SEC. 10906. MODIFICATIONS TO ADDITIONAL HOSPITAL INSURANCE TAX ON HIGH-
INCOME TAXPAYERS.
(a) FICA.--Section 3101(b)(2) of the Internal Revenue Code of 1986,
as added by section 9015(a)(1) of this Act, is amended by striking
``0.5 percent'' and inserting ``0.9 percent''.
(b) SECA.--Section 1401(b)(2)(A) of the Internal Revenue Code of
1986, as added by section 9015(b)(1) of this Act, is amended by
striking ``0.5 percent'' and inserting ``0.9 percent''.
(c) Effective Date.--The amendments made by this section shall
apply with respect to remuneration received, and taxable years
beginning, after December 31, 2012.
SEC. 10907. EXCISE TAX ON INDOOR TANNING SERVICES IN LIEU OF ELECTIVE
COSMETIC MEDICAL PROCEDURES.
(a) In General.--The provisions of, and amendments made by, section
9017 of this Act are hereby deemed null, void, and of no effect.
(b) Excise Tax on Indoor Tanning Services.--Subtitle D of the
Internal Revenue Code of 1986, as amended by this Act, is amended by
adding at the end the following new chapter:
``CHAPTER 49--COSMETIC SERVICES
``Sec. 5000B. Imposition of tax on indoor tanning services.
``SEC. 5000B. IMPOSITION OF TAX ON INDOOR TANNING SERVICES.
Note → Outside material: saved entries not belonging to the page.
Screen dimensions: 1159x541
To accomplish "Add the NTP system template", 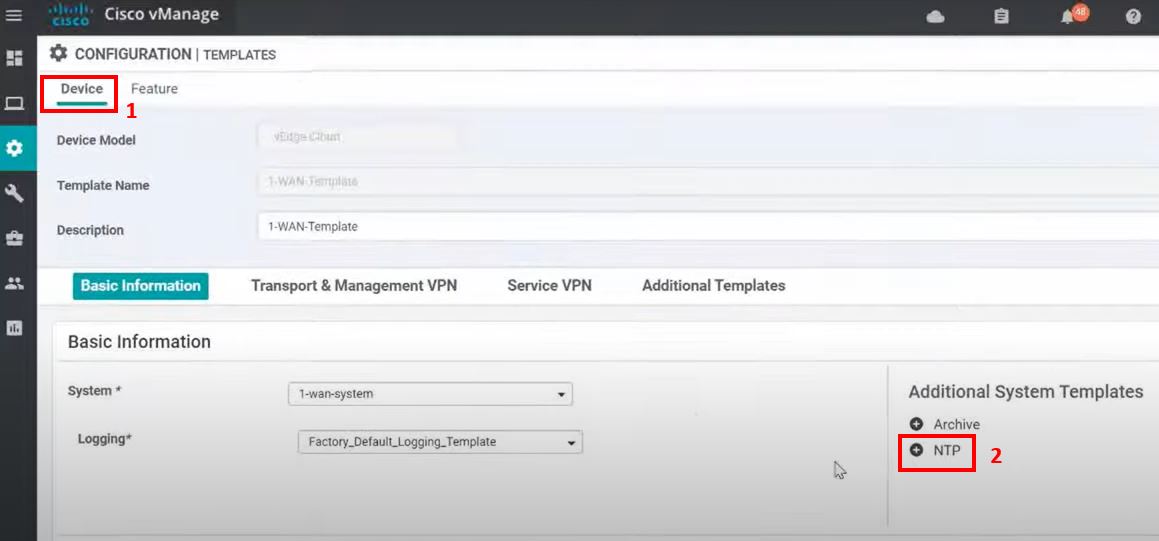I will (x=917, y=451).
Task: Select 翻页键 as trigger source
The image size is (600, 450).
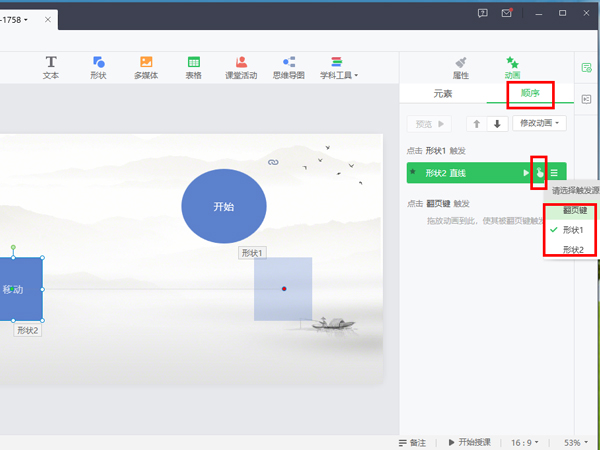Action: point(573,211)
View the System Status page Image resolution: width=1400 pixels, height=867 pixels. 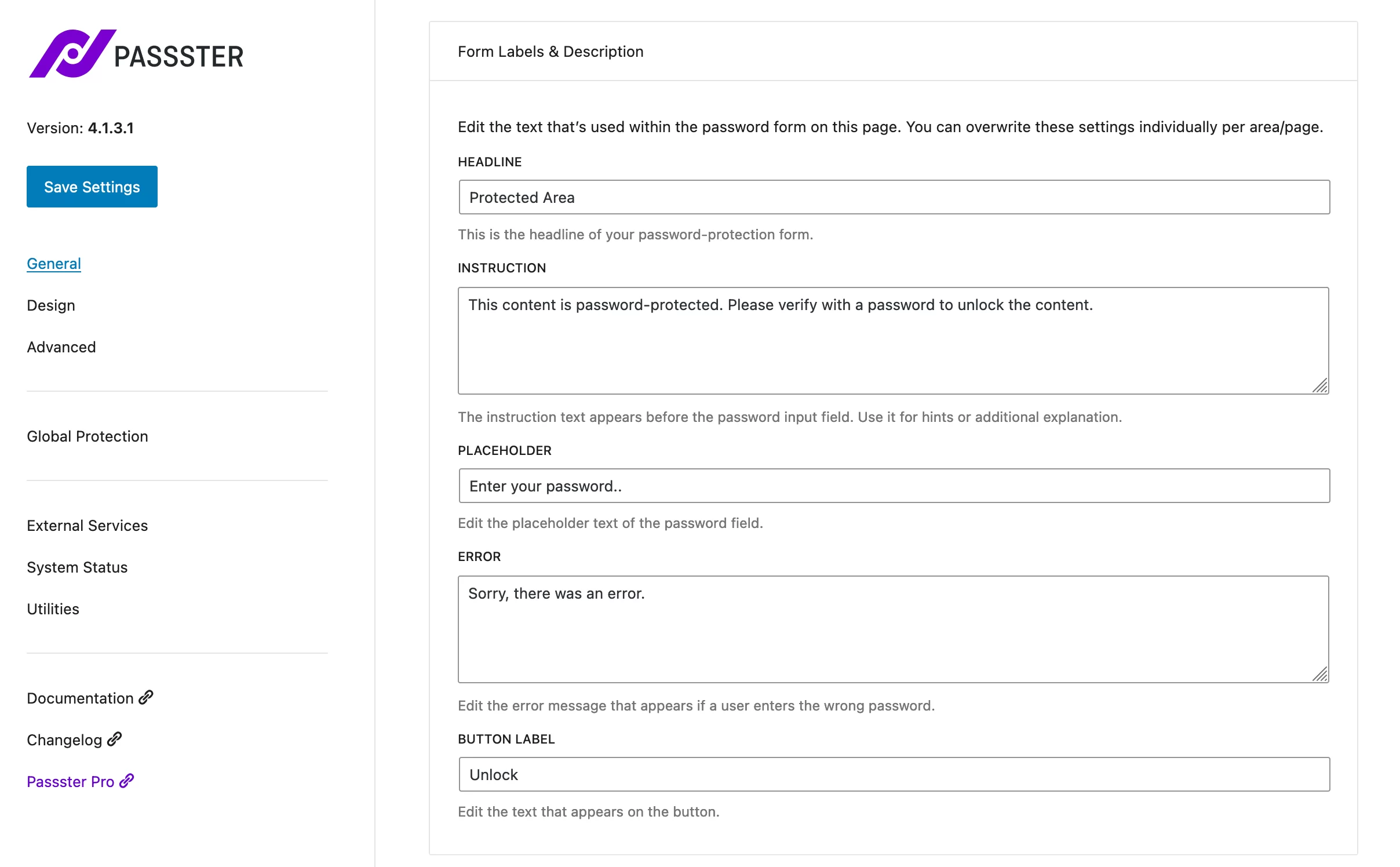[77, 567]
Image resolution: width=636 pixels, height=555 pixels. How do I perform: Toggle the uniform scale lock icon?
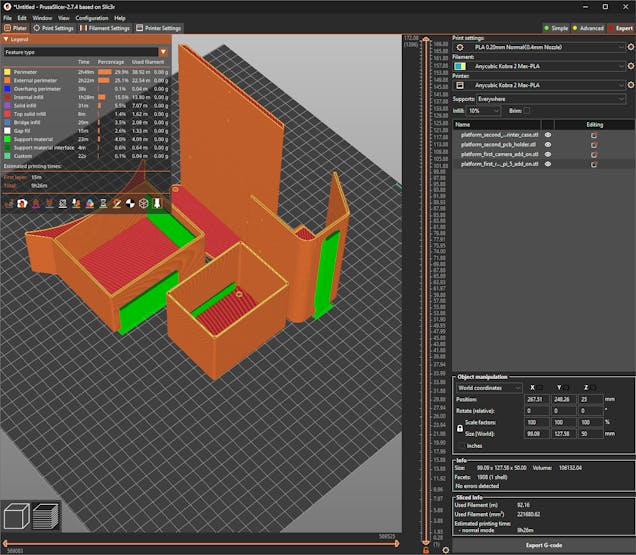coord(459,427)
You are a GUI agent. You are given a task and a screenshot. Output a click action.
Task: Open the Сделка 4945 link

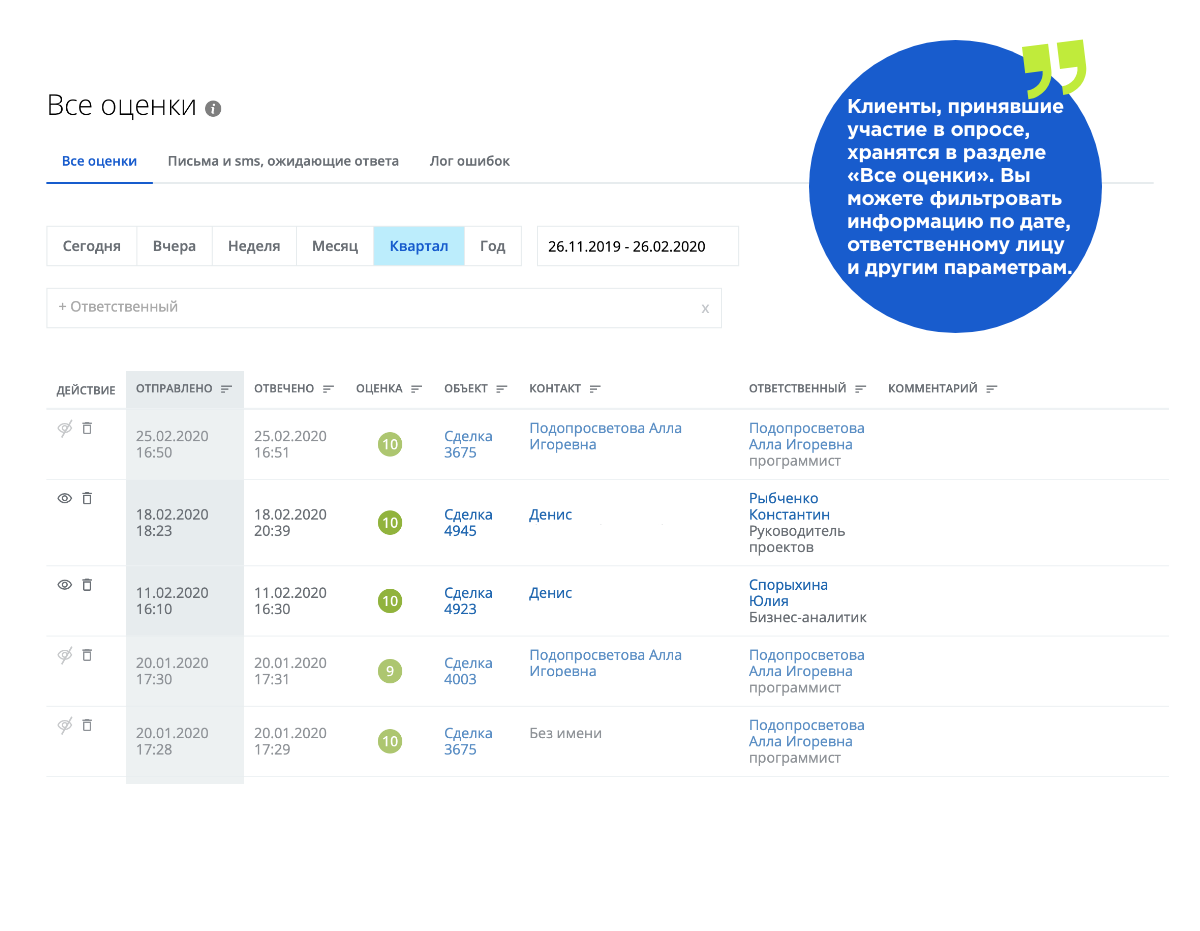pyautogui.click(x=468, y=523)
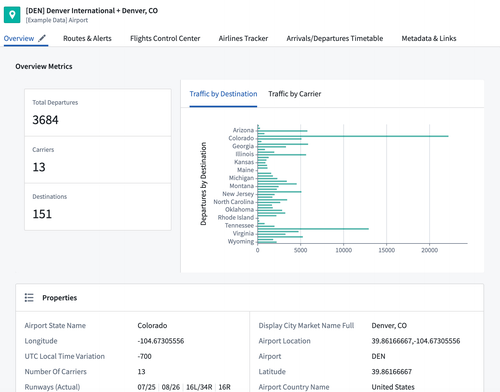Click the Airport Location coordinates value
The height and width of the screenshot is (392, 500).
click(x=416, y=341)
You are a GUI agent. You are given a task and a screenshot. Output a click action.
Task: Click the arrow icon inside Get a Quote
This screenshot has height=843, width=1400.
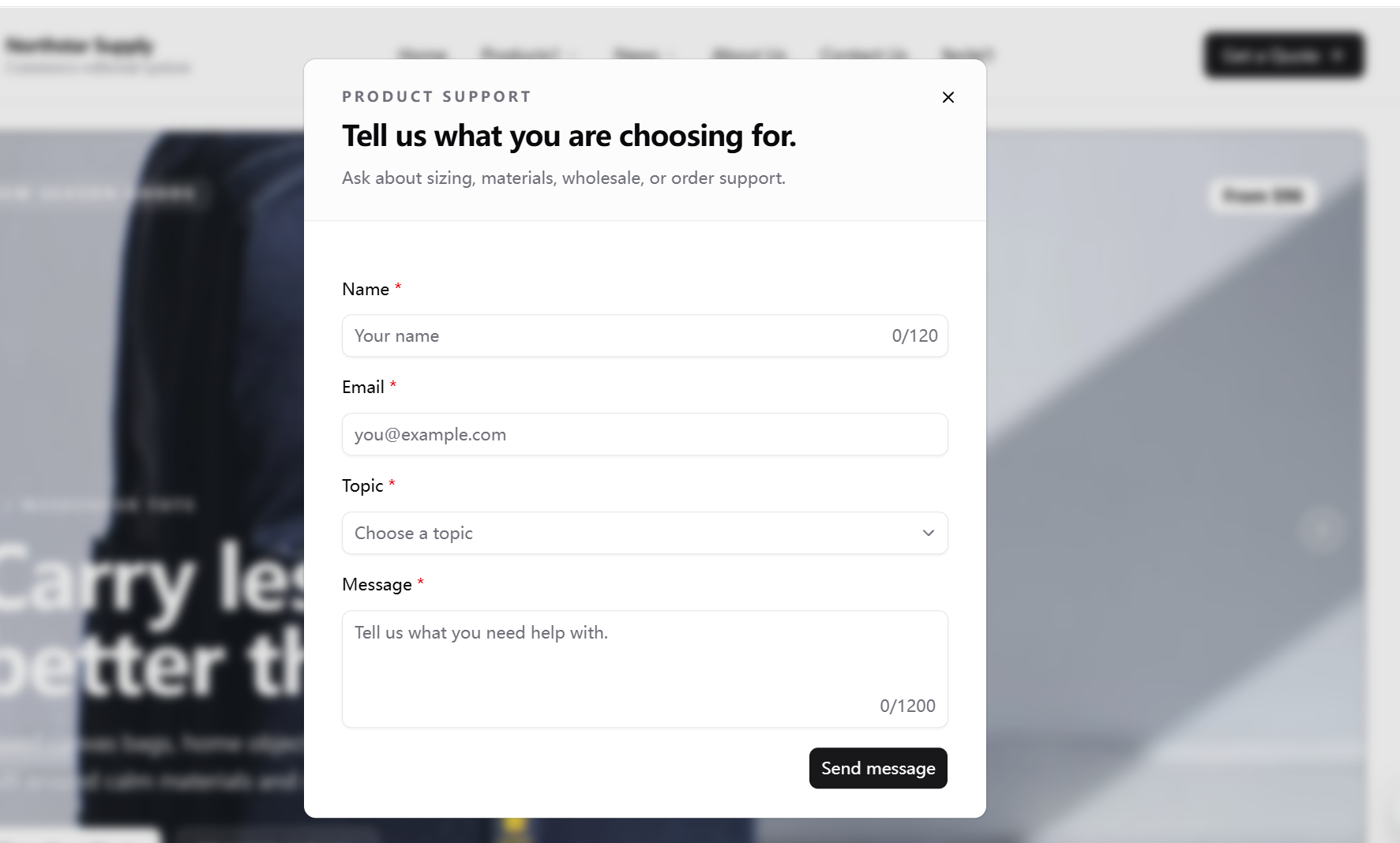tap(1337, 55)
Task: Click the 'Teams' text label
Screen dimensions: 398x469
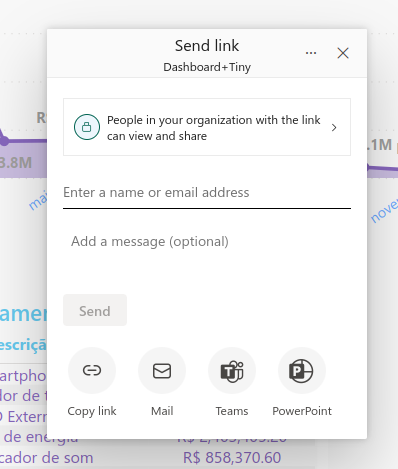Action: pos(232,411)
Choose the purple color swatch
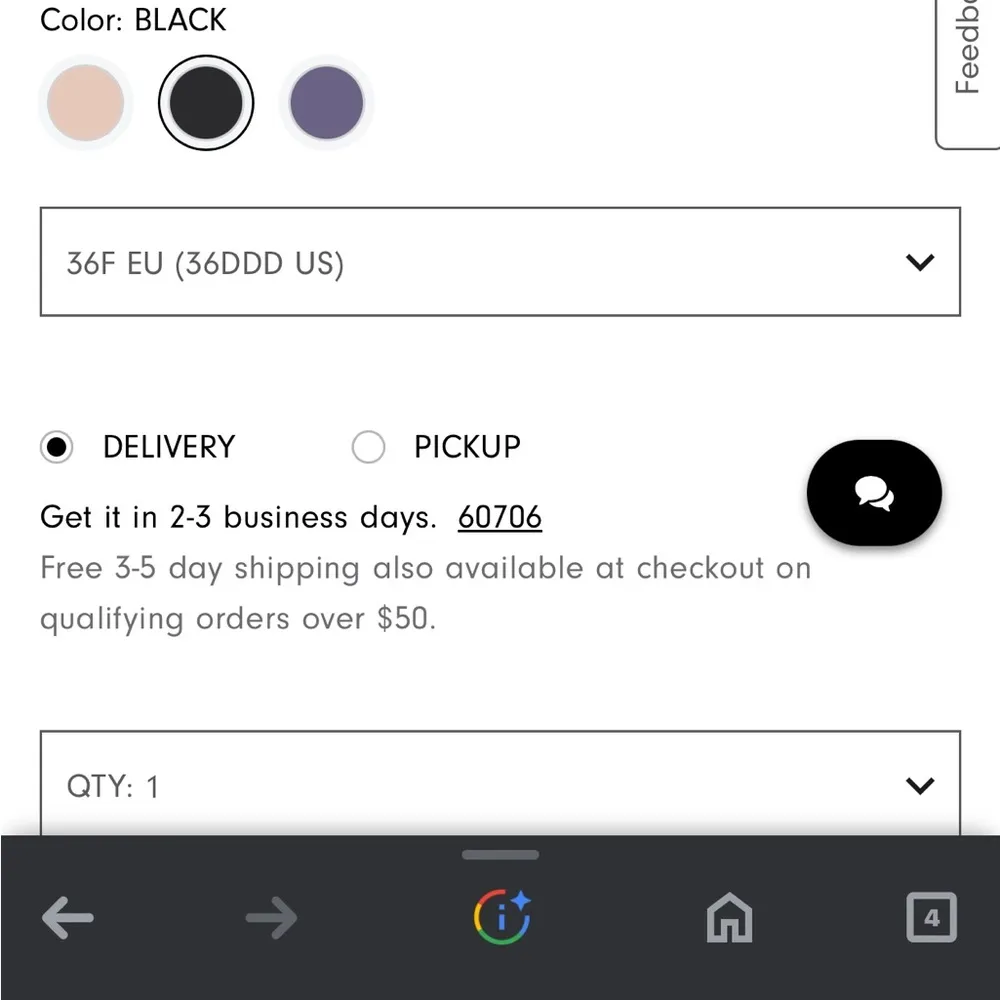The image size is (1000, 1000). (326, 102)
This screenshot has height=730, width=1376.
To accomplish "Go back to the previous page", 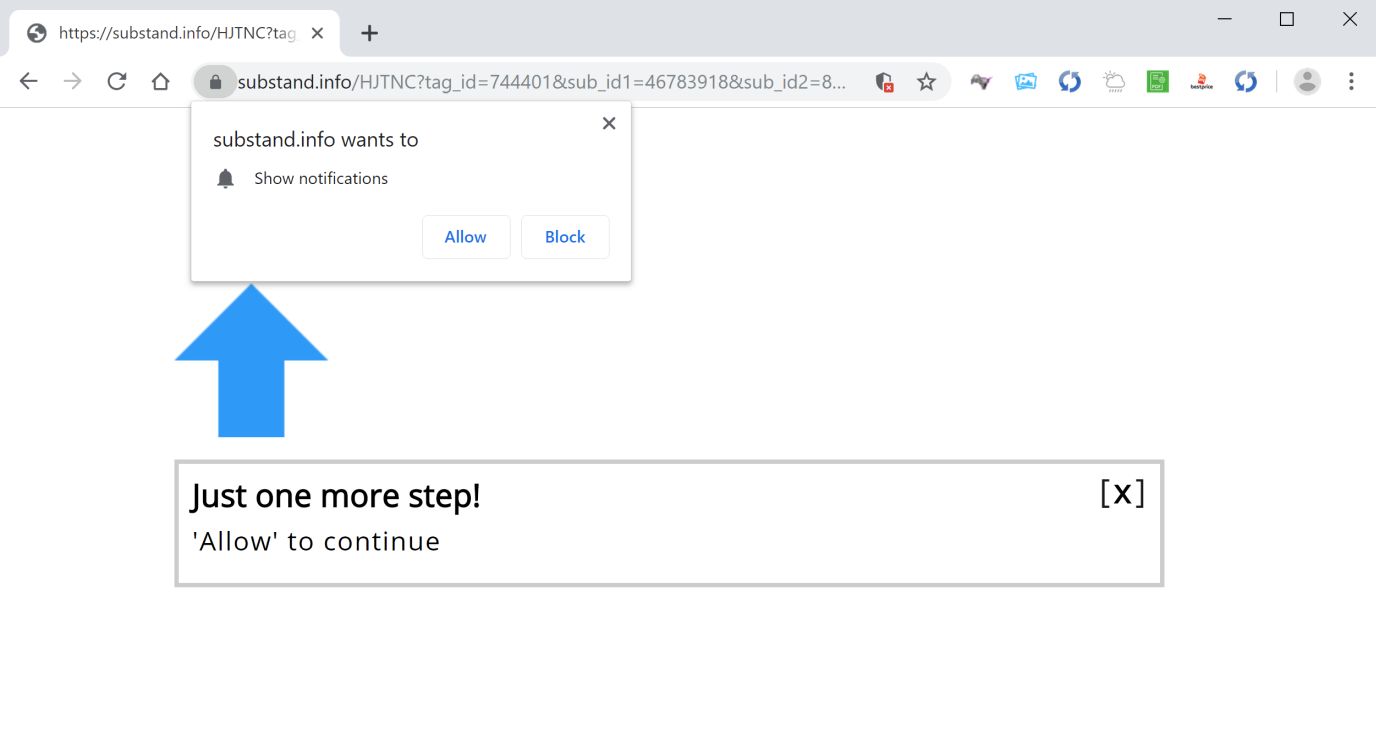I will point(28,82).
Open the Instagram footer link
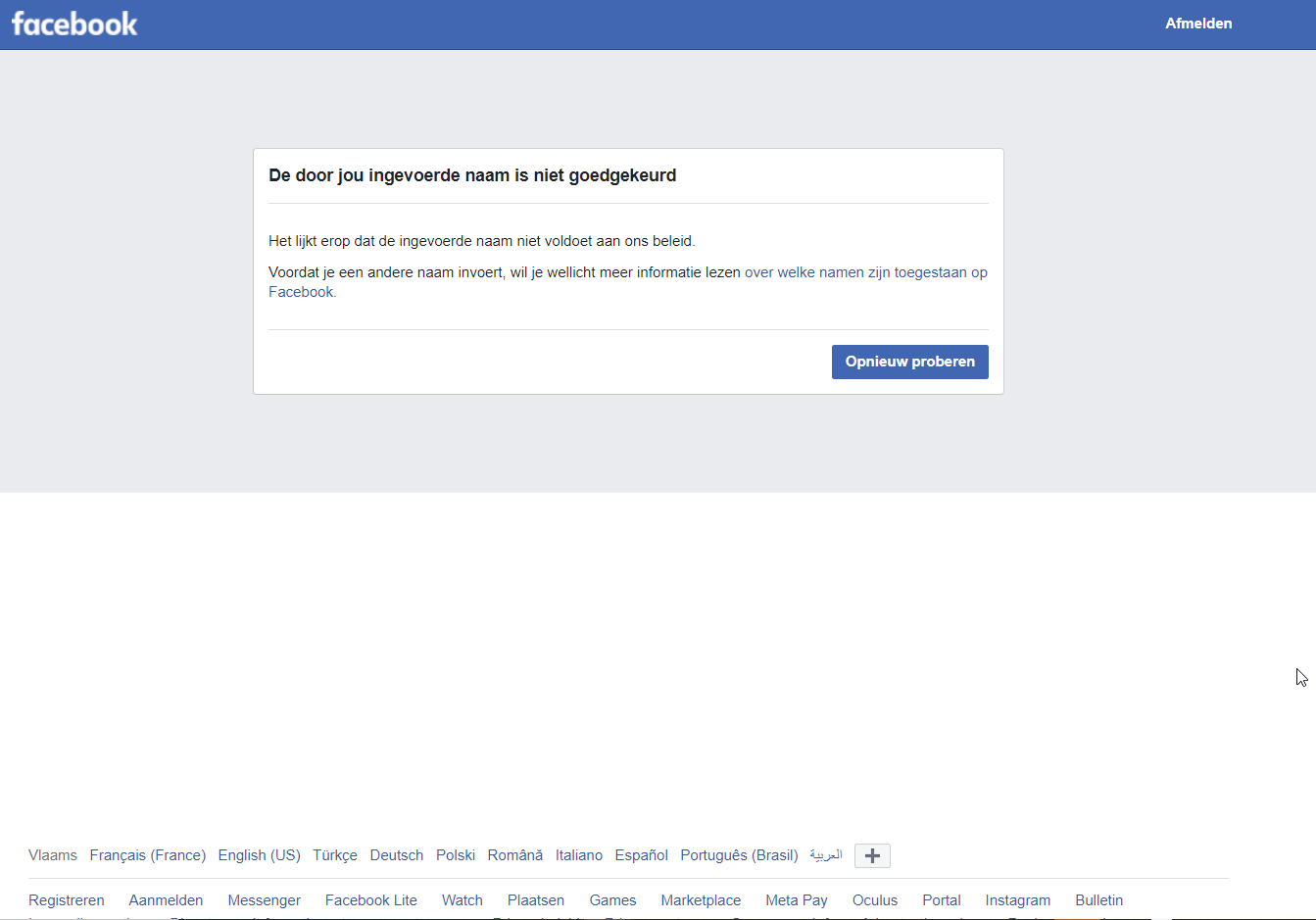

``(a) In General.--There is hereby imposed on any indoor tanning
service a tax equal to 10 percent of the amount paid for such service
(determined without regard to this section), whether paid by insurance
or otherwise.
``(b) Indoor Tanning Service.--For purposes of this section--
``(1) In general.--The term `indoor tanning service' means
a service employing any electronic product designed to
incorporate 1 or more ultraviolet lamps and intended for the
irradiation of an individual by ultraviolet radiation, with
wavelengths in air between 200 and 400 nanometers, to induce
skin tanning.
``(2) Exclusion of phototherapy services.--Such term does
not include any phototherapy service performed by a licensed
medical professional.
``(c) Payment of Tax.--
``(1) In general.--The tax imposed by this section shall be
paid by the individual on whom the service is performed.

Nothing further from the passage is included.